2015-12-08 22:44:12 | 日記
やはりベルイマンだ。記憶にあるのがー「ある結婚の風景」はテレビで観た。元々テレビ版が先だから。「叫びとささやき」は映画館で観たのだけれど、リバイバルかもしれない。「秋のソナタ」と「ファニーとアレクサンデル」はロードショーで観た。それだけだ、観に行ったのは。リバイバルを上映する映画館でリクエストとかしたけれど、そう簡単にベルイマンは上映してくれなかった。ビデオとLDでけっこうな本数出たので観ることができた。「野いちご」や「第七の封印」がいいのはわかっていたのだが、「魔術師」LDで観て不思議な映画だなと思った。ベルイマンのどの流れにも属さない、男装した女性が出てきたりと何なんだろうと。
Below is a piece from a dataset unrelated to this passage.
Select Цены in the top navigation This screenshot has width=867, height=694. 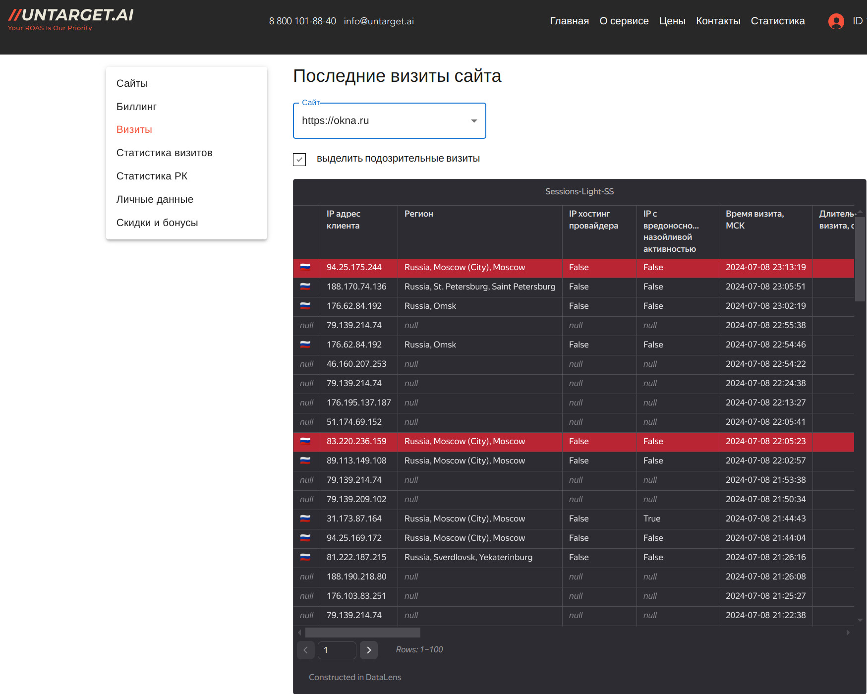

でもそれ1度だけでDVDで出ても最近はブルーレイにもなったが観ていない。ベルイマンはDVDで8割方出たけれど、ほとんどLDで観ているので買っても観ていない。ブニュエルはLDでそれほど出なかったのでDVDボックスで出た時それなりに観たがベルイマンだけではなく、ヴィスコンティもフェリーニもLDで観たものはDVDで買っても観ていない。ウッディ・アレンなど映画館で上映され翌年くらいにDVDになるが、DVDで観返したことがない。こんな好きな監督でさえそうなのだから、たいしたことなかったと山積みにしてあるDVDなど一生観ることはないであろう。その上暇なとき観ようと思っているスカパー映画チャンネルの録画もの、懐かしい昔のテレビシリーズ物のDVDがあり、あと100年生きることになっても観終わることはできないだろう。ジャケットが大きく解説が読みやすい以外何の役にも立たないLDは場所を取っているし、仮に売れたとしても代わりに入れられる物はレコードしかなく中古レコードもそんな買うことないのでそのまま。しかも観ることないとその前に本やCDを積み上げているのでたまにLDのジャケットを見たくても見ることができない。「野いちご」のジャケットとか思い出すと当時も思い出すのだが、あるのに思い出というのは何か悔しいが全部どけて出すだけの労力をかけるほどの物でもない。買って何年もしたものはどれであれ、高かろうが安かろうが懐かしさという自分の嫌いな言葉しか出てこない。滅多にテレビは観ないが、たまについているのを観ると自分より若いタレントがこれ懐かしいとか言うのを聞くとぞっとする。ベルイマンのことを書こうと思って、また大きくそれてしまった。「野いちご」をベルイマンが作ったのが40にもならないくらい。そのくらいの年齢で死とか老いることに向き合い映画を作ったことに驚くしかない。自分は若いときからベルイマンに興味を持ってきたが、今やっと「野いちご」と向き合える年齢になったのではないだろうか。もはや自分はイサクが途中で会う若者たちの年齢ではないのだから。「ファニーとアレクサンデル」のアレクサンデルがどうしても覚えられない。アレキサンデルだったか、アレクサンドルだったか。